Even though the interviews might present the director/auteur as sole creator, Conversations with Directors makes a conscious effort to demonstrate the complex interplay of forces involved in the creation of films and adaptations. It attempts to understand the role of individual directors without neglecting the participation of producers, screenwriters, cinematographers, editors and actors, as well as the role of socio-political circumstances. For example, when Wang was having difficulty translating the literary techniques (particularly the interlocking stories) in Tan’s Joy Luck Club into a screenplay, he resorted to the help of an experienced screenwriter, Ron Bass. Many other directors also discuss the contribution of their creative personnel – camera operators, screenwriters, and others – to the finished product. The interviews suggest that film style emerges not out of a single artistic vision but rather a collaborative and situational process. In this way, these interviews represent a key shift in the focus of adaptation studies: from a director-centred approach where the focus is on the director’s fidelity to – or betrayal of – the source material, to a more intertexual approach where cultural/historical circumstances, commercial imperatives, requirements of the film medium and other factors come into the foreground.
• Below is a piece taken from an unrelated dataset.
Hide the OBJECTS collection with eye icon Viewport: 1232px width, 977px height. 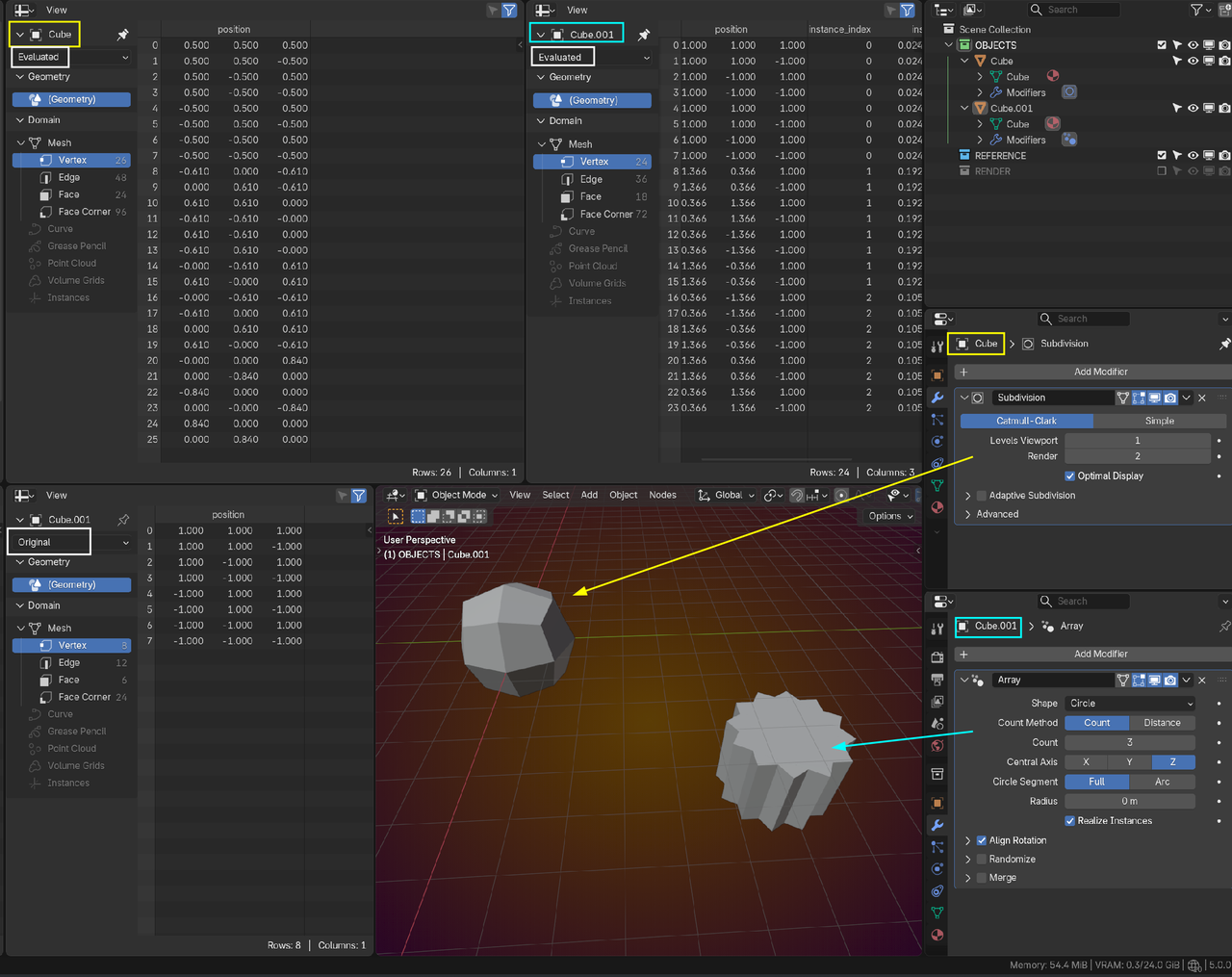[1193, 45]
Conversations with Directors stimulates new and different considerations of both film adaptation and cinematic authorship. It portrays the filmmakers not in a romanticised fashion, but as fallible human beings who can make mistakes, who work hard to sell their ideas to the studios, and who take the role of a “cheerleader” or “tourist guide” to motivate the actors. The book illustrates the competing ways of looking at the term “director”.

Conversations with Directors will be very helpful for scholars interested in exploring aspects of authorship and adaptation, and also for casual fans and lovers of film who would like to take some lessons from classic and contemporary directors on filmmaking techniques.

Conversations with Directors: An Anthology of Interviews from Literature/Film Quarterly, edited by Elsie M. Walker and David T. Johnson, The Scarecrow Press, Lanham, Maryland, 2008.